Activity A - From the article on the ENHANCE cholesterol study, reproduce the passage starting at "The study was" and ending at "with 10mg ezetimibe.", with no changes.
Activity B - According to the article on the ENHANCE cholesterol study, how many patients took part in the trial, and what condition did they have?
Activity C - In the article on the ENHANCE cholesterol study, why does Dr George Kassianos prefer rosuvastatin to atorvastatin as the next step after simvastatin 40mg?

Excerpt provided -
Results of a controversial lipids study have prompted heart experts to call on GPs to ‘stick to statins' when treating patients with high levels of LDL-cholesterol.

Dr Harlan Krumholz, from the school of public health at Yale University, speaking for an American College of Cardiology expert consensus panel at its scientific meeting in Chicago said: ‘Our message is stick to statins.

‘Premature use of [the cholesterol uptake inhibitor] ezetimibe before the use of higher doses of statins is exhausted is not in the best interest of patients. Where statins alone do not work we need to go back and use resins, fibrates and niacin as well. We know they are not tolerated well, but they are worth trying.'

The comments follow the publication of the ENHANCE study at the meeting and simultaneously in the New England Journal of Medicine, which found no benefit of the addition of ezetimibe (Ezetrol) to simvastatin over high dose simvastatin alone in atherosclerosis progression.

The study was carried out on 720 patients with familial hypercholesterolaemia who had been treated for a mean 10 years with high doses of statins before they entered the trial. They were then randomly assigned to 80mg simvastatin or 80mg simvastatin with 10mg ezetimibe.

Although there was a further reduction of a mean 16.5% in LDL levels and a further 26% fall in levels of the cardiovascular risk factor C-reactive protein (CRP) in those taking the combination, there was no difference in atherosclerosis on the wall of the carotid artery, as measured by carotid intima-media thickness.

The statins first call was echoed by Berkshire GP Dr George Kassianos. He said: ‘We need to maximise statin therapy before we add ezetimibe. The strategy is to start with simvastatin 40mg. If that does not achieve your clinical target the next step is to use a more effective statin such as 10 or 20mg rosuvastatin, which I prefer because atorvastatin can reduce HDL levels and is expensive. If you want to reduce atherosclerosis, you need to increase HDL as well as reduce LDL.'

The researcher behind the study, Professor John Kastelein, at the centre of a storm of controversy over an 18-month delay before publication, and questions asked in the US Congress about approval of the drug based on its ability to lower LDL, said that how LDL is lowered may be more important than how much.

‘There may be something in statins that is over and above LDL-lowering, but the real reasons for the discreprancy remain unclear.'

Data on safety of ezetimibe in combination with statins were reassuring. There had been speculation that the combination caused more hepatic side-effects, but the study found no differences in liver enzyme levels between those on statins and ezetimibe, and statins alone.

Dr Krumholz said patients needed to be told of the extent of the evidence for ezetimibe before they were prescribed it.

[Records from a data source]
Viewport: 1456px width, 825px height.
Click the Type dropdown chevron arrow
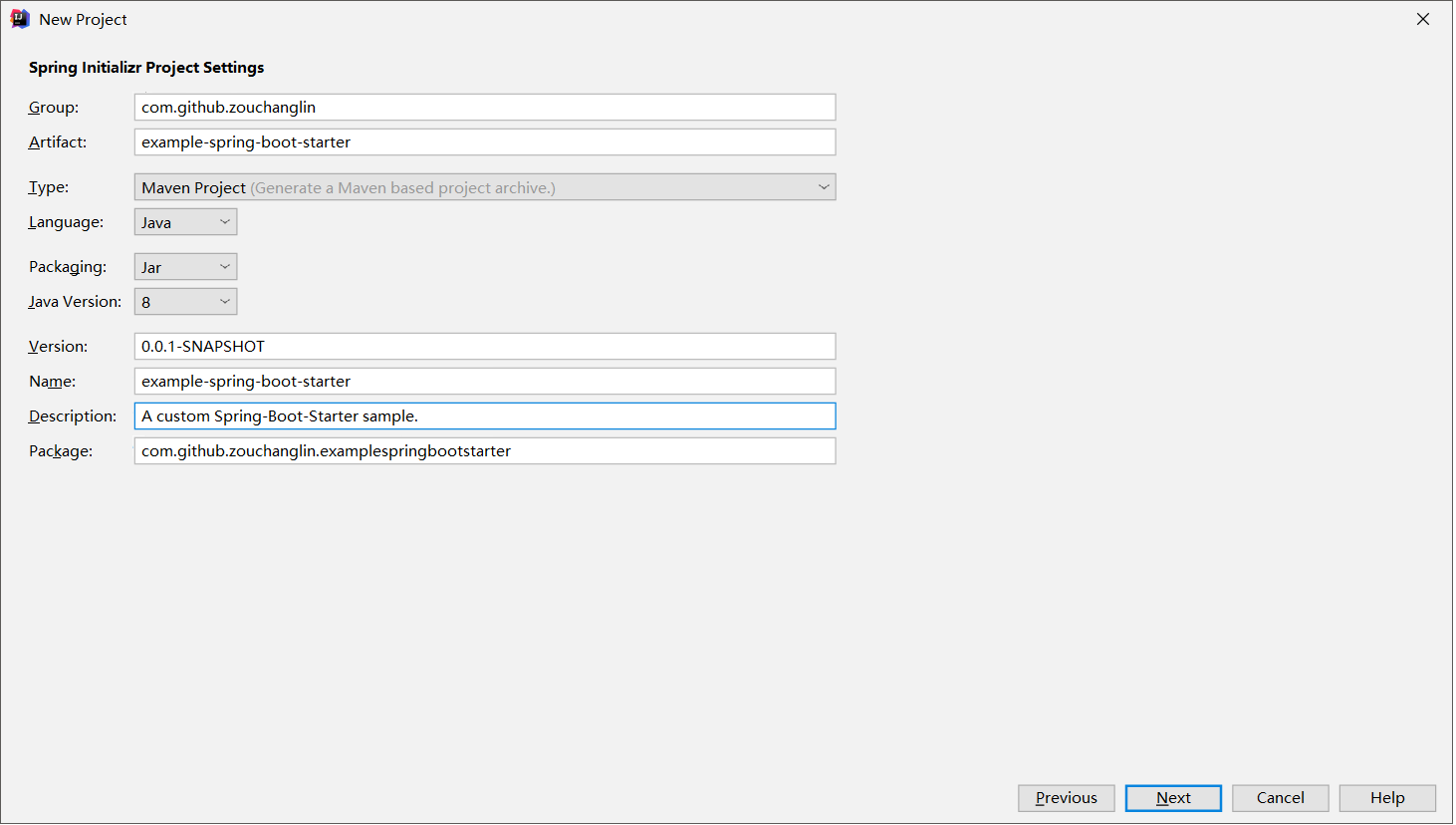[824, 187]
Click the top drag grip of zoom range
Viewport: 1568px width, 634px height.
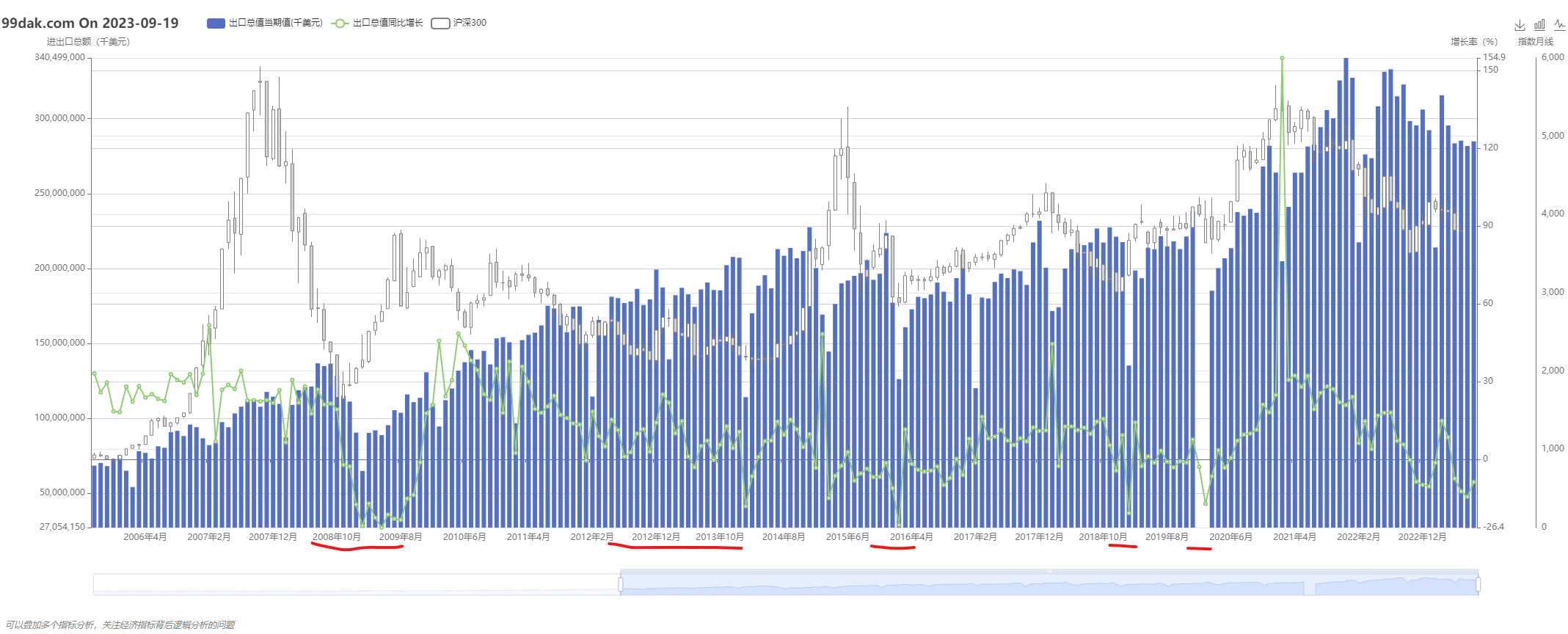point(1049,571)
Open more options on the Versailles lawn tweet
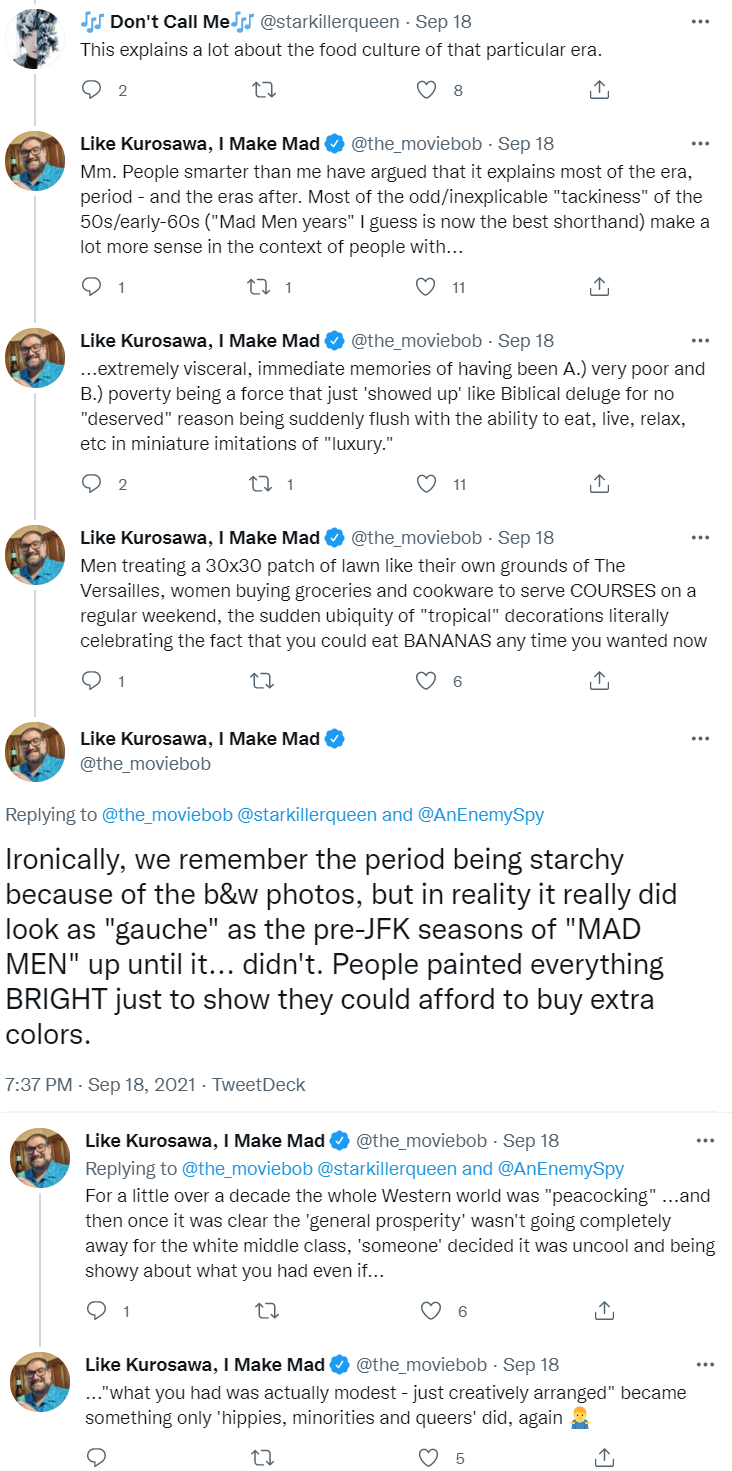Screen dimensions: 732x1471 point(700,538)
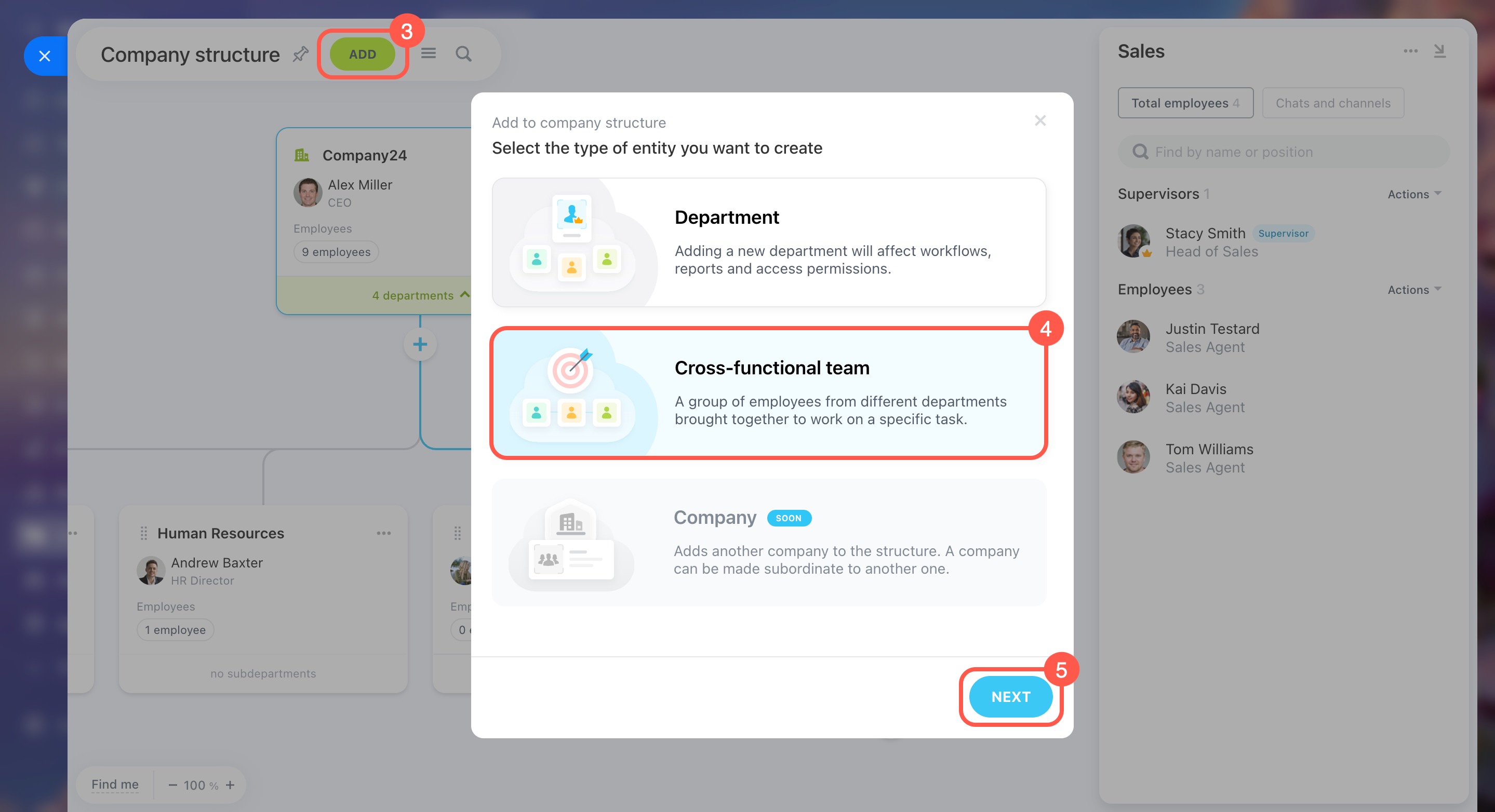Collapse the 4 departments expander
Screen dimensions: 1495x812
coord(421,295)
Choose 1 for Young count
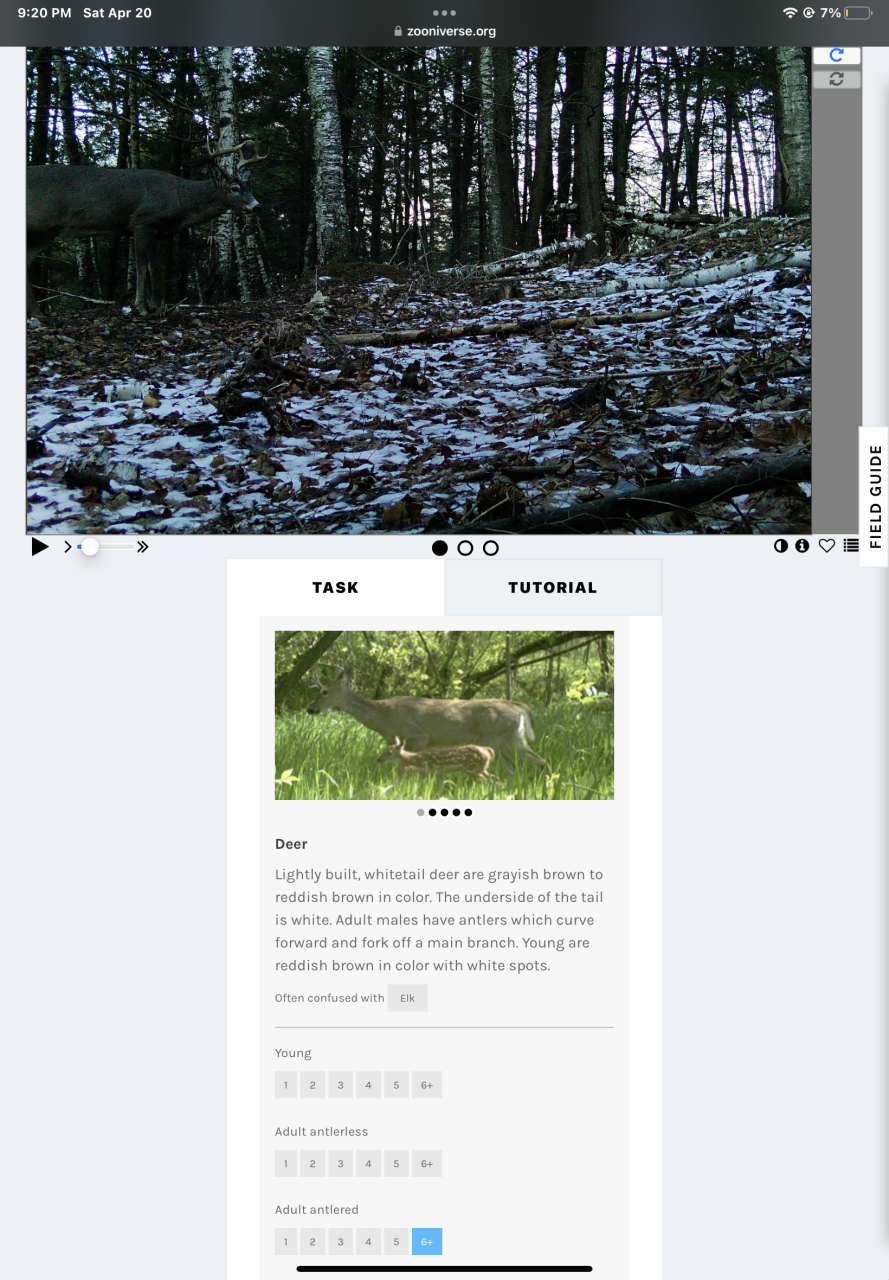The image size is (889, 1280). click(x=285, y=1085)
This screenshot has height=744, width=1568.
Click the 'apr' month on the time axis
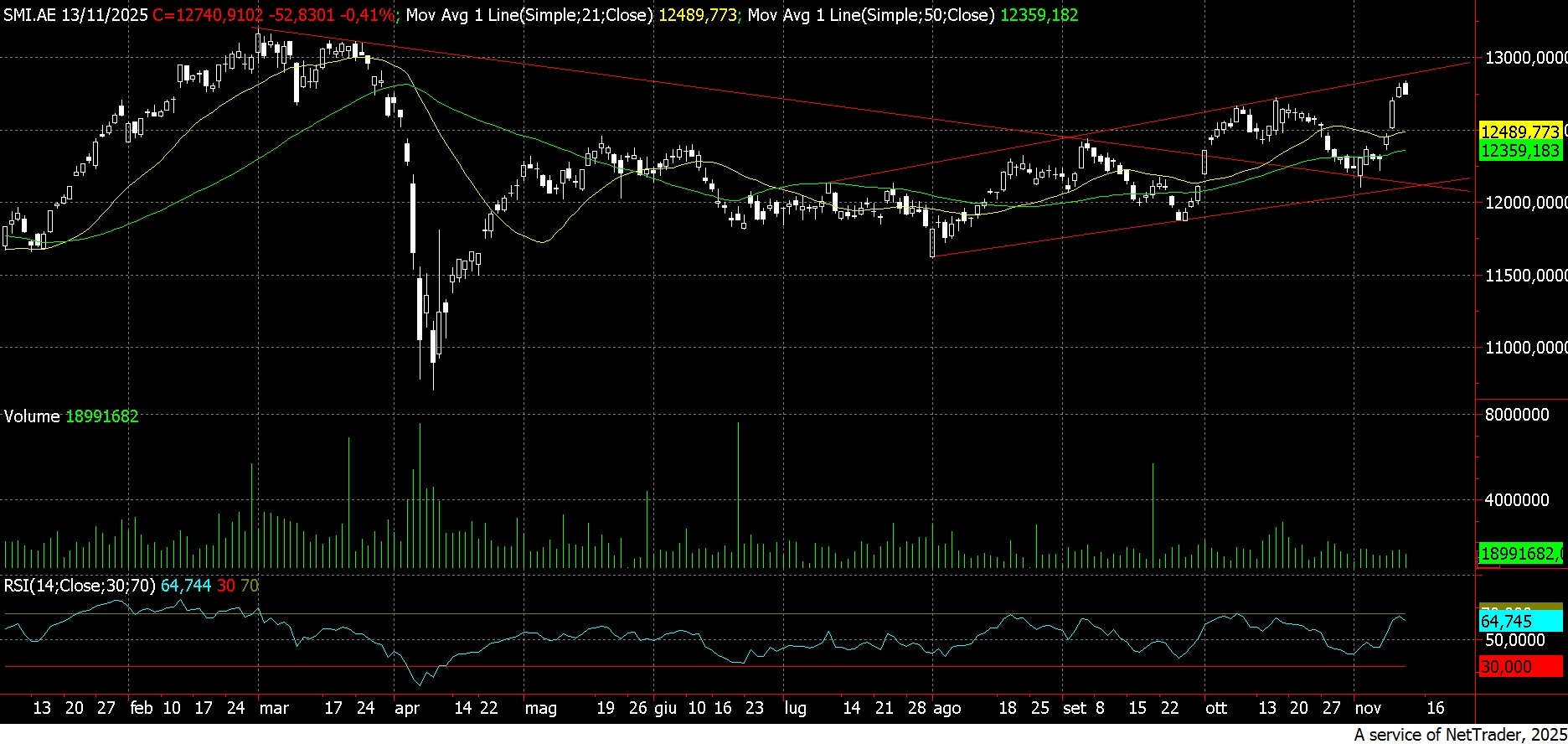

Answer area A -
The study was carried out on 720 patients with familial hypercholesterolaemia who had been treated for a mean 10 years with high doses of statins before they entered the trial. They were then randomly assigned to 80mg simvastatin or 80mg simvastatin with 10mg ezetimibe.

Answer area B - 720 patients with familial hypercholesterolaemia.

Answer area C - He prefers rosuvastatin because atorvastatin can reduce HDL levels and is expensive. In his view, reducing atherosclerosis requires increasing HDL as well as reducing LDL.